QUETTA, Pakistan (AFP)— Gunmen assassinated a nationalist leader in Pakistan's insurgency-torn province of Baluchistan on Wednesday as he left his home on the outskirts of Quetta, police and relatives said.
Habib Jalib was secretary general of the opposition faction of Baluchistan National Party, which advocates greater autonomy for the southwestern province and campaigns peacefully for self-determination.
Relatives said Jalib, a lawyer and former MP, was going to drop his children at school when gunmen waiting for him outside sprayed bullets and fled on a motorbike.
"He expired on his way to hospital. The motorcycle riders managed to flee after the firing," Shah Nawaz, a senior police officer in the hospital, told AFP.
The shooting took place in the Sariab neighbourhood on the outskirts of Quetta, the capital of Baluchistan.
Police said the identities of the killers were not immediately clear, but that a manhunt had been launched.
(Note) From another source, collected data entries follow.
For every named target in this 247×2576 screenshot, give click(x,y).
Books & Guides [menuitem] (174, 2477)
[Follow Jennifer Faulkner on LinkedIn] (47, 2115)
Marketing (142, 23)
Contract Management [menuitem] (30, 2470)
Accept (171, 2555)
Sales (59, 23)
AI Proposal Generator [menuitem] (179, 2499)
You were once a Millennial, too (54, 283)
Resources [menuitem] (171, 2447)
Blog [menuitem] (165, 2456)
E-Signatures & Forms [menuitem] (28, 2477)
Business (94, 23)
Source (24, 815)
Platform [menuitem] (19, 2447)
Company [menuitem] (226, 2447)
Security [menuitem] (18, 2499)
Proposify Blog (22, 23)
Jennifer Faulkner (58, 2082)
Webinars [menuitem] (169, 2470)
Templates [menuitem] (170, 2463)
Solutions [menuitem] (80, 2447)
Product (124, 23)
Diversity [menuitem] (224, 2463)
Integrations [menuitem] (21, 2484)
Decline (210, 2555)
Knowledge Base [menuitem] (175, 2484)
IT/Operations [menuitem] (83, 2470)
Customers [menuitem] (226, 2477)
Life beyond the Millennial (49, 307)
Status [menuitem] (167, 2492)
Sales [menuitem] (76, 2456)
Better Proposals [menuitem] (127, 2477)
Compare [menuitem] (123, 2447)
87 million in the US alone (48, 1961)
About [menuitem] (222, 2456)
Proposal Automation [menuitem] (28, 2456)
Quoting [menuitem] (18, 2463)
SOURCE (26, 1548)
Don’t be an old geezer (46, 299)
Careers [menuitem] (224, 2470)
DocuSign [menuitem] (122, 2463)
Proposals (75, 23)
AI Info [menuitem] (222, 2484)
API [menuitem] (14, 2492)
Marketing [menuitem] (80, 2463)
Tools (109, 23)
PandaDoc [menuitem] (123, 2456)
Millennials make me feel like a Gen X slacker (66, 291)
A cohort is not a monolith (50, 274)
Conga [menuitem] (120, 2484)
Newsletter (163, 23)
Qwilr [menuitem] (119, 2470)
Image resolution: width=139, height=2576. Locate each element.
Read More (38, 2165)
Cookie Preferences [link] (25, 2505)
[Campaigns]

Violence has surged this year in Baluchistan, which borders both Afghanistan and Iran. Human rights activists have raised concerns about an increase in targeted killings in the province over the past 20 months.
Shops and markets shut down after Jalib's killing. Authorities also closed Baluchistan University for two days in a bid to minimise violent protests.
Hundreds of people have died since Baluch rebels rose up in 2004 demanding political autonomy and a greater share of profits from the region's wealth of natural oil, gas and mineral resources.
The province is also rife with Islamist militancy and sectarian violence.